Prince Harry wins latest round of High Court legal battle with Sun

Prince Harry at the High Court last year
Prince Harry at the High Court last year. He is involved in an ongoing battle with the publisher of the Sun newspaper - Geoff Pugh

Prince Harry has won the latest skirmish in his legal battle with the publisher of The Sun after the High Court rejected an application to delay a trial, insisting it should go ahead as planned next January

News Group Newspapers (NGN) had applied to push back the trial for alleged unlawful information gathering in order to allow the court to determine whether the claims, by the Duke of Sussex and 41 others, were brought too late.

But Mr Justice Fancourt said that to do so would likely push the full trial back another two years, incurring significant extra cost in what has already proved to be “very expensive litigation”.

“I consider there are too few advantages at this stage to abandoning the orderly preparation of a trial on all issues to instead have a trial on only one issue,” he told the court.

He said the January 2025 trial date had been set in November 2022 and that NGN had left it too late to raise an objection.

“It would be quite a serious thing to overturn at such a late stage,” he said, noting that all existing parties had “been working for years” on the case.

The judge said a large amount of preparation had already been done “at considerable expense” with a view to all issues being tried in 2025.

‘Impossible’ legal costs

Mr Justice Fancourt also said that there was a “high risk” that both sides would fall out over the selection of claimants to be involved in a trial on a preliminary issue, which would prove “rather labour intensive”.

NGN’s lawyers had argued that it was the “most efficient” way of dealing with cases and could “promote” settlements.

David Sherborne, for the Duke and others, argued that a preliminary trial would be “pointless” and made “no sense at all”.

He told the judge: “This application is plainly tactical.”

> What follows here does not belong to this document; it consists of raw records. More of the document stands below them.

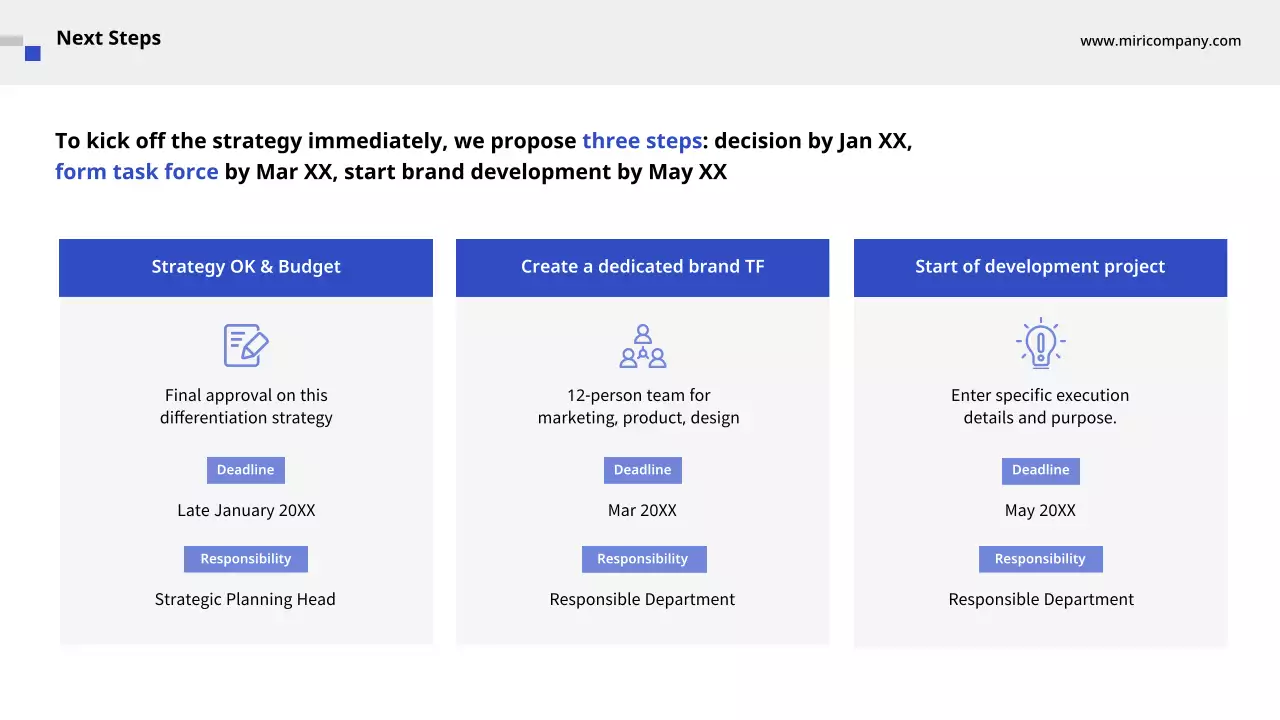Click the highlighted 'form task force' text
Screen dimensions: 1280x720
point(136,172)
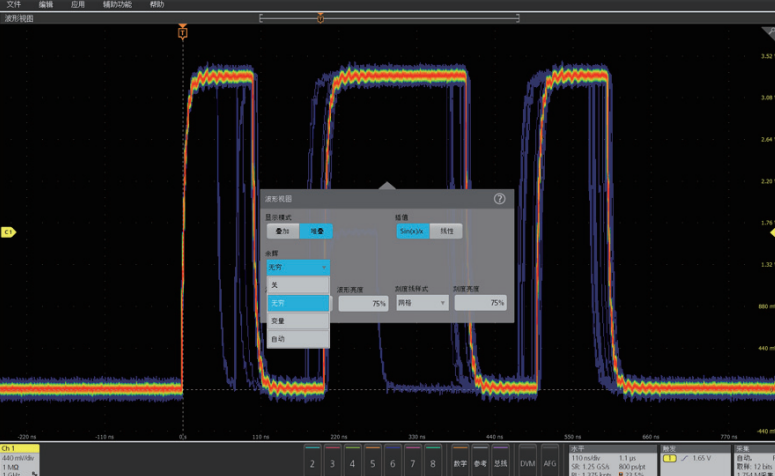Image resolution: width=775 pixels, height=476 pixels.
Task: Click the help question mark icon
Action: [499, 199]
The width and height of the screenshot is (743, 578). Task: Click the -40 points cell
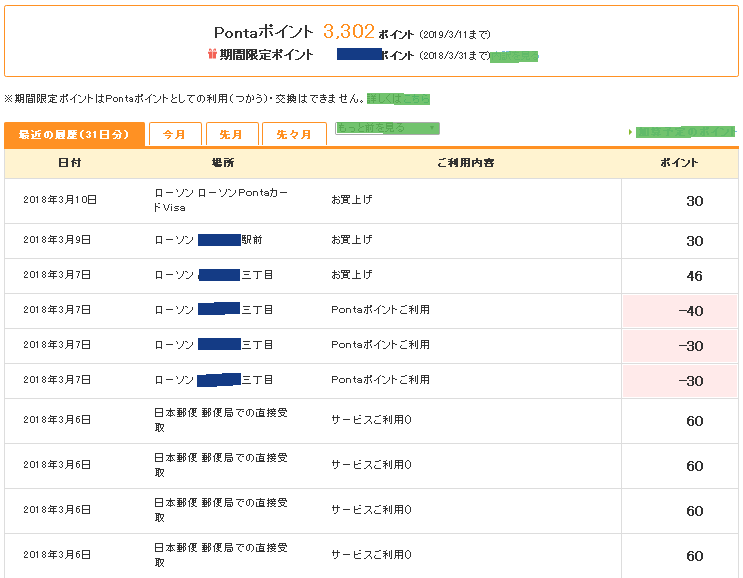coord(690,311)
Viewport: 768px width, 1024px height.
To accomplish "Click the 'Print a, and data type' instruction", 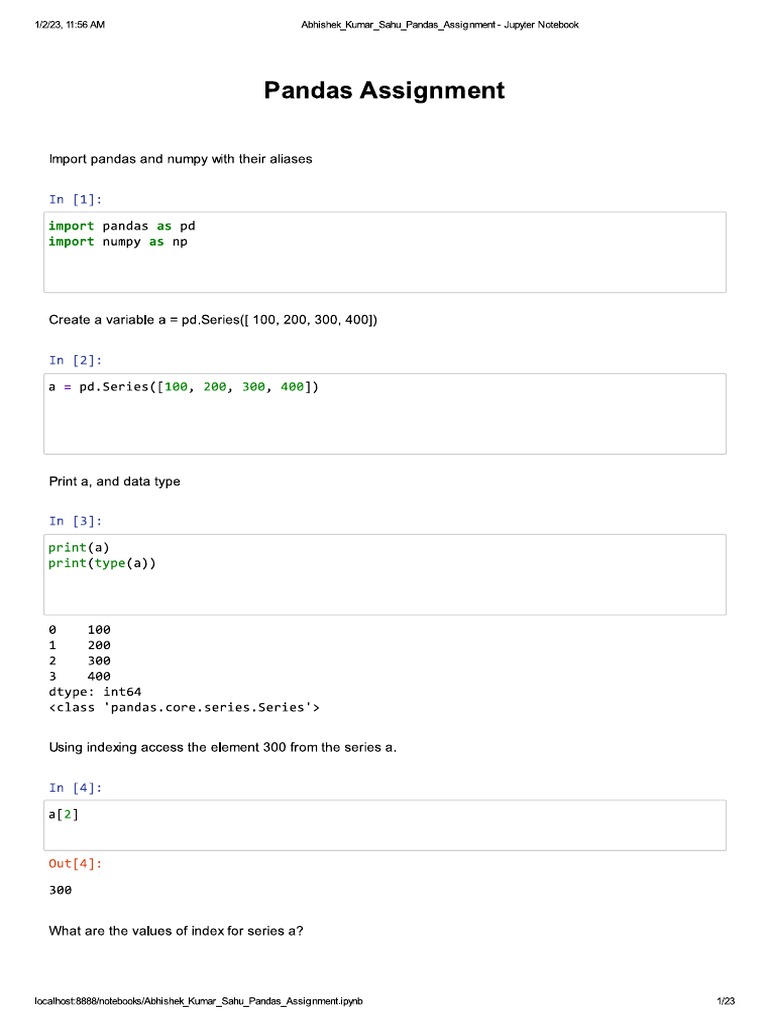I will [x=115, y=481].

Regardless, Mr Sherborne admitted earlier this week that the Duke might be forced to settle his claim because of “impossible” legal costs.

It came after fellow claimant Hugh Grant revealed he had settled with NGN for an “enormous sum” as he could not risk being saddled with an estimated £10 million legal bill.

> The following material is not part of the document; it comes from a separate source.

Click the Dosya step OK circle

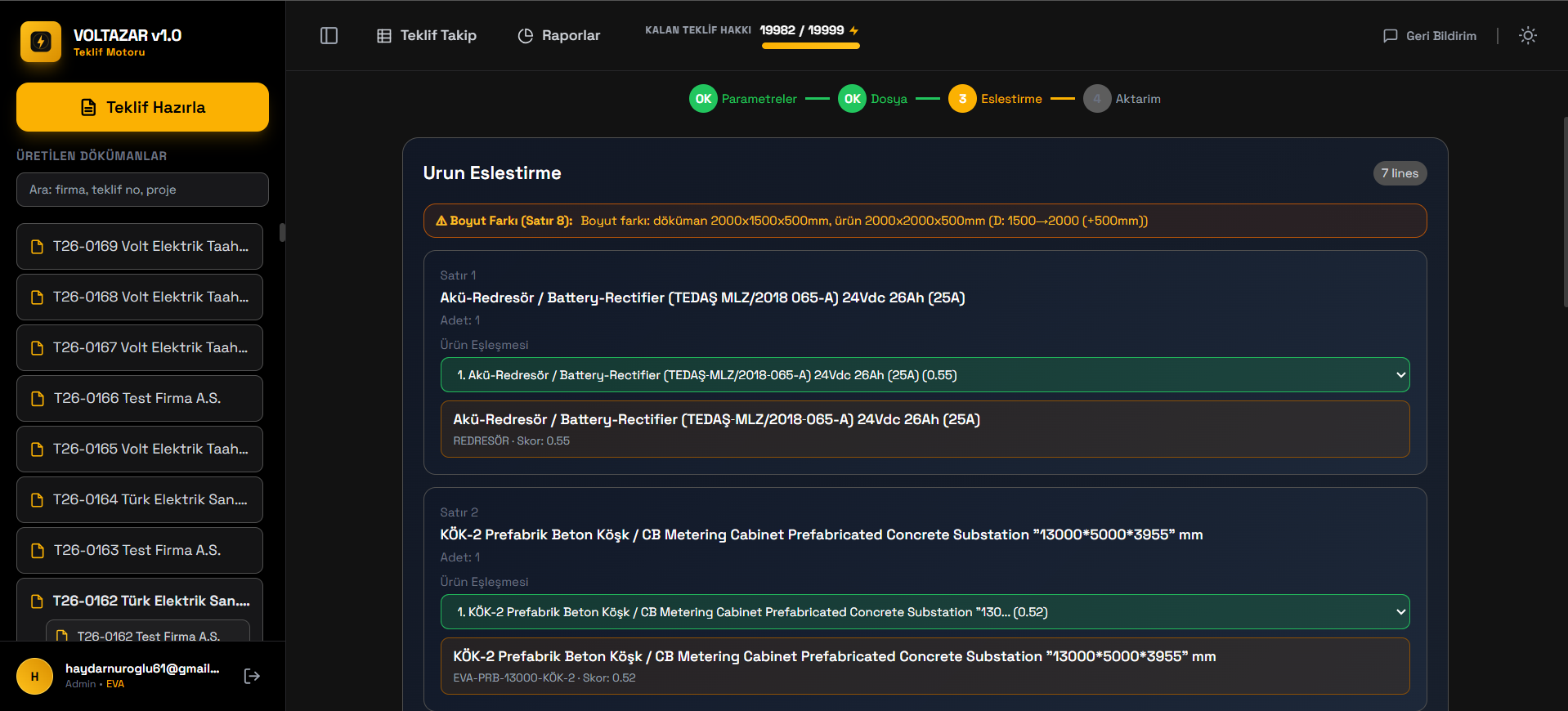[852, 99]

In 2021, Sienna Miller, an actress, also settled her own case against the publisher, which her lawyers said at the time was because of the risk of having to pay millions of pounds in legal fees even if she won.

Mr Sherborne told the court on Wednesday: “The Duke of Sussex is subject to the same issues that Sienna Miller and Hugh Grant have been subject to, which is that offers are made [which] make it impossible for them to go ahead.”

Grant claimed that he was targeted by journalists and private investigators working for The Sun, “including burglaries to order, the breaking and entering of private property in order to obtain private information through bugging, landline tapping, phone hacking”.

But he said he had been forced to settle because the rules of civil litigation meant that if he was awarded damages “even a penny less” than the settlement offer, he would be liable for the legal costs of both sides.

“As is common with entirely innocent people, they are offering me an enormous sum of money to keep this matter out of court,” Grant wrote in a lengthy explanation on X, formally Twitter.

“I don’t want to accept this money or settle. I would love to see all the allegations that they deny tested in court … Rupert Murdoch’s lawyers are very expensive. So even if every allegation is proven in court, I would still be liable for something approaching £10 million in costs. I’m afraid I am shying at that fence.”

The actor vowed to donate the money to groups such as Hacked Off “to expose the worst excesses of our oligarch-owned press”.

The Duke is awaiting a ruling on whether he can extend the parameters of his own claim by incorporating allegations dating back as far as 1994 and stretching until 2016, rather than the current 1996 until 2011.